Considering all the intrigue and behind-the-scenes manoeuvring that preceded it, the election of Patrice Motsepe as Caf President in Morocco on Friday had a somewhat anti-climactic feel to it.
The South African mogul ascended in the most bloodless manner possible, a rubber stamp of a process so far removed from the drama of four years ago when Issa Hayatou was deposed.
There was very little decorum at that seismic result back in 2017: the Cameroonian shook his proverbial fist at the treachery of it all, and the coalition that had put forward and carried Ahmad Ahmad to victory joyed well into the small hours.
This time, the theme was all business. At least outwardly. No great dragon had been slain, and so there was no call for elaborate ceremony.
Motsepe, the first Anglophone President of Caf, duly delivered his speech, and hit all the familiar beats: the need for unity among member associations, a denouncement of ‘negative’ media coverage, as well as the urgency of Caf’s financial situation.
There is no denying these are important agenda points. What is as yet unclear – and this will essentially define his presidency – is how he intends to tick these items off the list. Already, there are signs he may have got off on the wrong foot.
His plan for uniting the disparate interests within the continent’s football administration is a uniquely African one: section out more pie slices.
Caf will now have five Vice-Presidents, as opposed to the former allotment of three, a decision ratified by its Congress on Friday. It is expected this will take in the likes of Augustin Senghor and Ahmed Yahya, both of whom were prevailed upon to forsake their interest in the plum job itself.
Appeasement makes for uneasy truces, however; not being a savvy operator within the corridors of African football, Motsepe might have to learn this the hard way.
If he does manage to avoid the trip-wires, it will be because of the stern shadow of Fifa President Gianni Infantino, whose interest and influence in African football matters shows no sign of abating. Here, he was front and centre; the unseen hand pulling the strings, the power behind the throne.
As a result, right from the off, Motsepe faces questions over his legitimacy. When Infantino butted in the last time, it was seen in some quarters as a necessary evil, all in service of unseating Hayatou.
The evidence of the following four years has seen that perception sour somewhat, but having failed to heed Chaucer and deploy a long spoon when eating with a friend, they now find they cannot shake off the meddlesome Swiss. The hooks are embedded too deeply.
What Infantino is expecting to get in return this time remains to be seen.
Already, based on Motsepe’s comments, it appears part of any agreement reached involves Fatma Samoura continuing her oversight role over the daily running of Caf, essentially making the body a Fifa satellite. It will also be expected that the maximum number of votes from the continent be delivered come 2023 when the next Fifa elections take place.
What more? Who knows? Indeed, it seems that when it comes to avoiding the pitfalls that his predecessor Ahmad fell into, it may already be too late for Motsepe. If he seeks to assert his – and Caf’s independence – he risks exposing himself; if he keeps the treaty as agreed, then African football may be a very unrecognizable terrain in four years.

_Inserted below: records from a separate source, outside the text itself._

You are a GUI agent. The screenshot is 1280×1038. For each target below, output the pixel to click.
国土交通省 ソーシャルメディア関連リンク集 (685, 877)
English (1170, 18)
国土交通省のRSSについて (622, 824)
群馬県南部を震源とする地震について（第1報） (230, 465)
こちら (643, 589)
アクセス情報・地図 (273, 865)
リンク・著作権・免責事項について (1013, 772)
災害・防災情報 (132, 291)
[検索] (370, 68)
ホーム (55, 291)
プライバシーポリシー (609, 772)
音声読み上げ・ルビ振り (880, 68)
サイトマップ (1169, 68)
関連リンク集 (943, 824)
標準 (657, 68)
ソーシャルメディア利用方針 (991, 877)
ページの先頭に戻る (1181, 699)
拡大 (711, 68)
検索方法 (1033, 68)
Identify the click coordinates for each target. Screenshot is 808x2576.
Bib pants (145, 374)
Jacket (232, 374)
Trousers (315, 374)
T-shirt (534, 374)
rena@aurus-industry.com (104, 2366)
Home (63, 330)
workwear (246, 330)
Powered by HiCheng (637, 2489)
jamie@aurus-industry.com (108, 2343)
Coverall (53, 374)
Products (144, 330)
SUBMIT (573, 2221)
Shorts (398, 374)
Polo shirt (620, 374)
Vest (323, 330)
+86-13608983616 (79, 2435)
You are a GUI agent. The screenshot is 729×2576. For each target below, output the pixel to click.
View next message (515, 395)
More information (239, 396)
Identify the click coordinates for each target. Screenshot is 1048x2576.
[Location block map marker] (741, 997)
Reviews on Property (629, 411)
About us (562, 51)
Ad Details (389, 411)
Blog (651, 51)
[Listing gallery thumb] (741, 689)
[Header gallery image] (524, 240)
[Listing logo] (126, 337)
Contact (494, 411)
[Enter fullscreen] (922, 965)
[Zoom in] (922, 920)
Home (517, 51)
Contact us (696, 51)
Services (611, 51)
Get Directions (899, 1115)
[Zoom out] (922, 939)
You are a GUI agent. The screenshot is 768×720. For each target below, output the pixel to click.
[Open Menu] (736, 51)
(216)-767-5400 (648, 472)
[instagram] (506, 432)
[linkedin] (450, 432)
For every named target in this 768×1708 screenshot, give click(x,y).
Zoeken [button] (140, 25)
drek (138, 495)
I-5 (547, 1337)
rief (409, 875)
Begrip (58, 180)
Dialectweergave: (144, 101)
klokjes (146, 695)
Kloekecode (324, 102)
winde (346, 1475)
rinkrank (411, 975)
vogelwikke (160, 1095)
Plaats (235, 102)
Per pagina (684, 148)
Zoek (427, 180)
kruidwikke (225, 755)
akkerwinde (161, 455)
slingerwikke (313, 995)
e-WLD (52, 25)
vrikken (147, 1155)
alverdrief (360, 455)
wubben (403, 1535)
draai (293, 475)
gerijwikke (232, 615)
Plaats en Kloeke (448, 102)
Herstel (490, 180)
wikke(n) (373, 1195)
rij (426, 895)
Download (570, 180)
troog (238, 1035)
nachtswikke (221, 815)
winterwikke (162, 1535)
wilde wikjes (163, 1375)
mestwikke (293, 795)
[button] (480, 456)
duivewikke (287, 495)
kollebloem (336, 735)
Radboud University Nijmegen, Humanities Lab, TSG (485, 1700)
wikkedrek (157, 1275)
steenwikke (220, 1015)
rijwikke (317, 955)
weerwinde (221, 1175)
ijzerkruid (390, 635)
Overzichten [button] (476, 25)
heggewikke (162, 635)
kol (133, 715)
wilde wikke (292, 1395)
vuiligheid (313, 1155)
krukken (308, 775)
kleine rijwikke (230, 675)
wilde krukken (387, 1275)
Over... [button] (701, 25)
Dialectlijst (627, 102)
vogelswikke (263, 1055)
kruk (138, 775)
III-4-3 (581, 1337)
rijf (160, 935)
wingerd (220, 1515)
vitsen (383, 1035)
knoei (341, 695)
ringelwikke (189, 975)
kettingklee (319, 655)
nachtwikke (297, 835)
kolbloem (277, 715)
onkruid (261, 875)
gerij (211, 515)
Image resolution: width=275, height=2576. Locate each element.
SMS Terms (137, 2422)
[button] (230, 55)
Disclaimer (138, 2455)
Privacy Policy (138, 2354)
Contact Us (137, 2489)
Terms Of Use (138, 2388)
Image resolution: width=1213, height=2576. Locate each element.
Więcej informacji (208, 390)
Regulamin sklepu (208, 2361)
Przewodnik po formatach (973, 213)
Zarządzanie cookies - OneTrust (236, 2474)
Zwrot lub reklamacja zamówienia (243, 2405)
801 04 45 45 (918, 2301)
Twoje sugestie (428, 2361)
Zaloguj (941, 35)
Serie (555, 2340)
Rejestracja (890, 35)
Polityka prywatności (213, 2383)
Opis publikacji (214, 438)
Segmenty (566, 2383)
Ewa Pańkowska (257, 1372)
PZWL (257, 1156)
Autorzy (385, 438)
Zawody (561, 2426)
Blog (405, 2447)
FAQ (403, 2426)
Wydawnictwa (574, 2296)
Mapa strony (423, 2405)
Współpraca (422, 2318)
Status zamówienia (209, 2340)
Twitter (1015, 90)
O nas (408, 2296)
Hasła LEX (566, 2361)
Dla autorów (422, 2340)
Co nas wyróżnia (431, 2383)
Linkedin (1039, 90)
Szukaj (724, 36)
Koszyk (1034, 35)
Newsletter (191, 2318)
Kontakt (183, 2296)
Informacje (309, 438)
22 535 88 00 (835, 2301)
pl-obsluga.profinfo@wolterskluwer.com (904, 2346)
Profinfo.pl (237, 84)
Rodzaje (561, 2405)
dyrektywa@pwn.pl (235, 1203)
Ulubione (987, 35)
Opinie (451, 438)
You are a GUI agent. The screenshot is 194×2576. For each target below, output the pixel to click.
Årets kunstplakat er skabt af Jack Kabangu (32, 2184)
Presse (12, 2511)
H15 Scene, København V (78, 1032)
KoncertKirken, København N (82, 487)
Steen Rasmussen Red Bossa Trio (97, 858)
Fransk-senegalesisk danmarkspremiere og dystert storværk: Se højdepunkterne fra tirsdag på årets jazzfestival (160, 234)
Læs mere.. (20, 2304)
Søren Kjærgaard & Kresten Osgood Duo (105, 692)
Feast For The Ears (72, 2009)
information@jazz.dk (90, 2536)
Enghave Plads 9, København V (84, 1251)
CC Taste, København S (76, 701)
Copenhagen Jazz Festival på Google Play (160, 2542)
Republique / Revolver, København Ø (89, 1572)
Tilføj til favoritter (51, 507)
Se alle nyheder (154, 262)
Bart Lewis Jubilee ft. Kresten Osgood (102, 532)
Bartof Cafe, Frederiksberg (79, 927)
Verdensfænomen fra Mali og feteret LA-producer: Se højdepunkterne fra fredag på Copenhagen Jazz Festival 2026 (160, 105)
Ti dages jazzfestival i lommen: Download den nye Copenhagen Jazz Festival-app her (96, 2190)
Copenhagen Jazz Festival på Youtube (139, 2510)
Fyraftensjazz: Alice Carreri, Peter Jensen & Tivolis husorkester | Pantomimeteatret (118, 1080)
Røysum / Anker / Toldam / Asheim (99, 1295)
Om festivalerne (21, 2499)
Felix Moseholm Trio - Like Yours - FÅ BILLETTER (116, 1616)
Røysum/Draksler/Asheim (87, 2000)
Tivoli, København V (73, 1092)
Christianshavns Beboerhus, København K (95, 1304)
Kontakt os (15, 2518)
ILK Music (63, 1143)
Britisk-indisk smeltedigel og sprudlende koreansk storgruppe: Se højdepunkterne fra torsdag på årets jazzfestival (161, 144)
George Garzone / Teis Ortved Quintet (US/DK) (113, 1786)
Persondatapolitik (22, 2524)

Already, Infantino’s idea for an African Super League seems to be gaining traction once more, having been widely derided when it was first mooted back in December 2020. It remains just as unpopular, but will the Motsepe presidency have the gumption to turn back some of these unworkable ideas?
The answer to this question will have grave consequences for the continent.
If there is a vestige of hope for football stakeholders in Africa, it is that Motsepe – being a man of considerable means already – seems less likely to be caught up in the rampant corruption that came to define the Ahmad tenure. At the moment, Caf’s coffers are actually in need of a boost, and so it is expected that the South African will bring some of his private-sector connections in the business to bear toward getting the body back on solid footing.
The logic here is a little reductive, but even running with it some concerns remain. The sheer scale of corruption that held sway under the previous leadership would simply not have been possible with proper accountability and checks in the system. Without these, even the most upright leader is bound to lapse into the same culture of duplicity and frivolous spending.
“Do we have to cut or must we invest?” Motsepe asked. “The way to get yourself out of trouble is not necessarily cutting until you can cut no more and get to the bone.
“The recognized strategy around the world is to grow. Look at the budget we have at Caf: you can’t keep cutting and cutting.
“We will reorganize and reposition,” he added. “The significant benefits take some time, they don’t happen overnight.”
As such, the priority at this moment for Motsepe should be to clean house, as it were. Key reforms in the structural governance model of Caf would do a lot more to restore confidence than a force of personality and would be more sustainable as well.
If that is the only front on which the Mamelodi Sundowns owner succeeds, he will at least have created a greater legacy than his predecessor managed.